**Source text:**
========================================

Due to this non-linear relation between "size" (in the sense of length), volume (and thereby mass) and, for that matter, surface (which scales with $s^2$), scaling down things and creatures has a variety of consequences which you might want to consider in your story by the way.

But back to the tides. They are caused by the difference in gravitational force the moon exerts (on a drop of water for example) at different points of the earth, forming two "mountains" at the places closest to and farthest away from the moon. I won't go into detail here but just point to Wikipedia.

========================================

**Provided material:**

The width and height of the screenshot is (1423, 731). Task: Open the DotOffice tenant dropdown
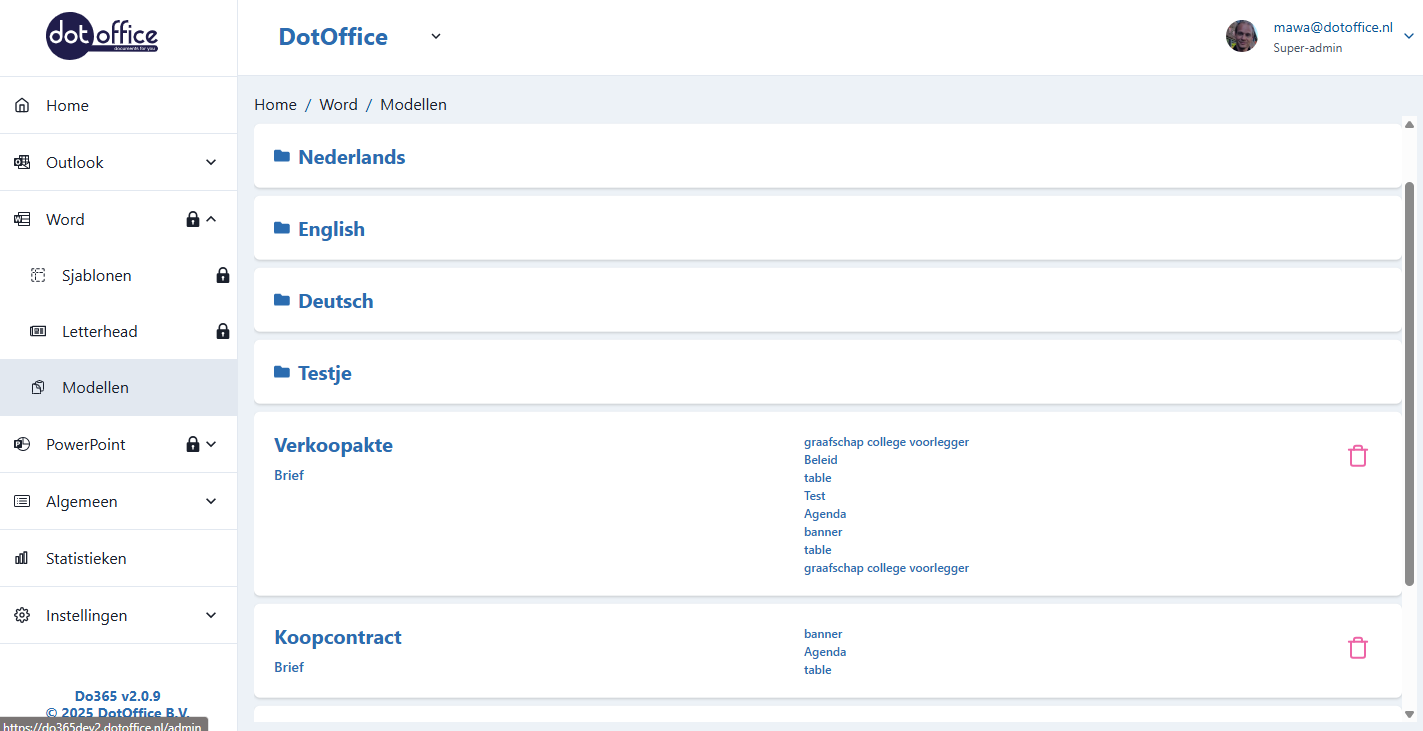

========================================

**Set exercise:** Continue the passage on scaling and tides from the point where it stops. The listing is not required for this work.

**Result of this task:**
Gravitational acceleration, here the one caused by the moon $a_g$, decreses quadratically with distance ($G$ is a natural constant): $$a_g=G\frac{m_m}{d^2}$$

Relevant to the tide is the difference $\Delta a_g$ in gravitational acceleration between different points on earth. Taking the aforementioned points closest to and farthest from the moon as an example, it would be $$\Delta a_g=Gm_m(\frac{1}{(d-r_e)^2}-\frac{1}{(d+r_e)^2})$$

Now let's see what happens when we scale everything - i.e. all lengths by $s$ and the mass by $s^3$, to get the scaled force difference $\Delta a_s$:

$$\Delta a_s=Gs^3m_m(\frac{1}{(sd-sr_e)^2}-\frac{1}{(sd+sr_e)^2})$$

We see that we can reduce the fractions, eliminating $s^2$, and are left with $$\Delta a_s=s\cdot\Delta a_g$$

So the difference in tidal acceleration at different points of the eath goes linear with $s$. Therefore, the tide would be less intense, in the sense of graviational acceleration caused by the moon, when scaling $s$ down.

If what you mean by "intensity" also includes the speed with which the wave goes around the planet, that depends on whether earth still rotates ones every 24 hours.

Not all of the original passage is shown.